◆ **На основе сведений**:
A: Ответьте по фрагменту о Тютчеве и Амалии, каждый ответ на отдельной строке:
(i) За кого Амалии было предписано выйти замуж?
(ii) Чем обменялись Амалия и Теодор?
(iii) К чему придрался барон Крюденер, отказываясь от дуэли?
B: Перепечатайте из фрагмента о Тютчеве и Амалии отрывок между словами «Все ярче рдея» и «пуля в лоб?», включая их самих.

◆ **Выбранный фрагмент**:
Граф Максимилиан воспитал «дочь» великолепно — она не ведала отказа в желаниях, она получила блестящее образование, красота ее была заботливо взлелеяна и облачена в самые что ни на есть дорогие одеяния и драгоценности… Неудивительно, что юный Тютчев потерял голову с одного взгляда на эту красоту!

Ты беззаботно вдаль глядела…

Край неба дымно гас в лучах;

День догорал; звучнее пела

Река в померкших берегах.

И ты с веселостью беспечной

Счастливый провожала день;

И сладко жизни быстротечной

Над нами пролетала тень.

Слово «тень» оказалось здесь не случайно: ее поэт ощутил вещим сердцем. Это была тень над их будущим. Они ведь влюбились друг в друга — Амалия фон Лерхенфельд и Теодор Тютчефф, как его называли на немецкий манер. Однако — увы! — принцы и принцессы, пусть даже побочные, не властны ни в желаниях своих, ни в велениях сердец. Все, что могли себе позволить Амалия и Теодор, это обменяться шейными цепочками (причем дядька Тютчева, Никита Афанасьевич Хлопов, отписывал своей хозяйке, Екатерине Львовне Тютчевой: Феденька-де «вместо своей золотой получил в обмен только шелковую»), а затем Амалии было предписано выйти замуж за секретаря русской дипломатической миссии барона Александра Сергеевича Крюденера.

Строго говоря, «отец» Амалии, граф Максимилиан фон Лерхенфельд, наверное, думал: а какая разница? Тот по дипломатической части — и этот. Тот служит России — и этот. Вся разница в должности и в годах. Тот — мальчишка, юнец, ничем себя не зарекомендовавший. Этот — с положением, титулом, в возрасте.

Мальчишка-юнец тяжело переживал потерю. Ведь он был совершенно убежден в любви Амалии! Она сама призналась ему, что любит!

Сей день, я помню, для меня

Был утром жизненного дня:

Стояла молча предо мною,

Вздымалась грудь ее волною,

Алели щеки, как заря,

Все ярче рдея и горя!

И вдруг, как солнце молодое,

Любви признанье золотое

Исторглось из груди ея…

И новый мир увидел я!..

И вдруг… О боже! Она отдана другому! Теодор немедленно и тайно вызвал барона Крюденера на дуэль. Счастливый жених отказался, придравшись к какому-то незначительному нарушению дуэльного кодекса. Что он, ненормальный, стреляться с каждым-всяким? А если пуля в лоб?

На самом деле Александр Сергеевич был стрелок отменный. И скорее Тютчеву следовало беспокоиться о своем лбе, а не ему. Барон Крюденер больше заботился о своей карьере. Ну и прекрасную Амалию, которую он в самом деле крепко любил, невозможно было огорчить неминучей гибелью этого мальчишки, ее детского увлечения. Прекрасные девы часто отдают свои сердечки восторженным поэтам, однако у нее должно хватить ума, чтобы понимать: житейское счастье может дать только солидный мужчина, имеющий ответственную должность.

◆ **Блок данных**:
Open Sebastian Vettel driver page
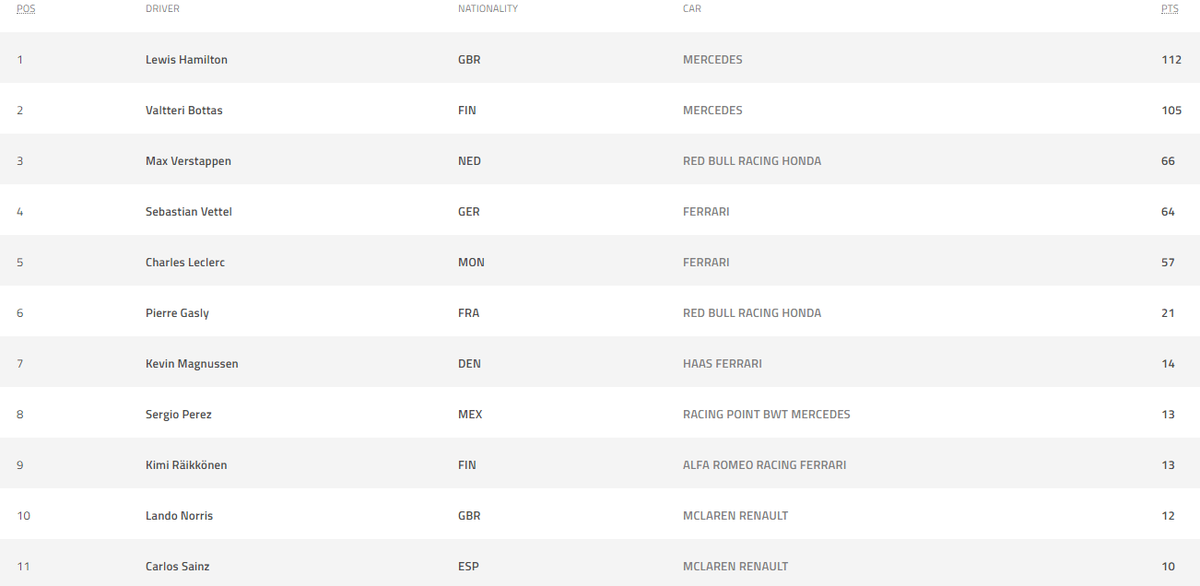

◆ **Ответы по заданиям**:
A:
(i) За секретаря русской дипломатической миссии барона Александра Сергеевича Крюденера.
(ii) Шейными цепочками.
(iii) К какому-то незначительному нарушению дуэльного кодекса.

B:
Все ярче рдея и горя!

И вдруг, как солнце молодое,

Любви признанье золотое

Исторглось из груди ея…

И новый мир увидел я!..

И вдруг… О боже! Она отдана другому! Теодор немедленно и тайно вызвал барона Крюденера на дуэль. Счастливый жених отказался, придравшись к какому-то незначительному нарушению дуэльного кодекса. Что он, ненормальный, стреляться с каждым-всяким? А если пуля в лоб?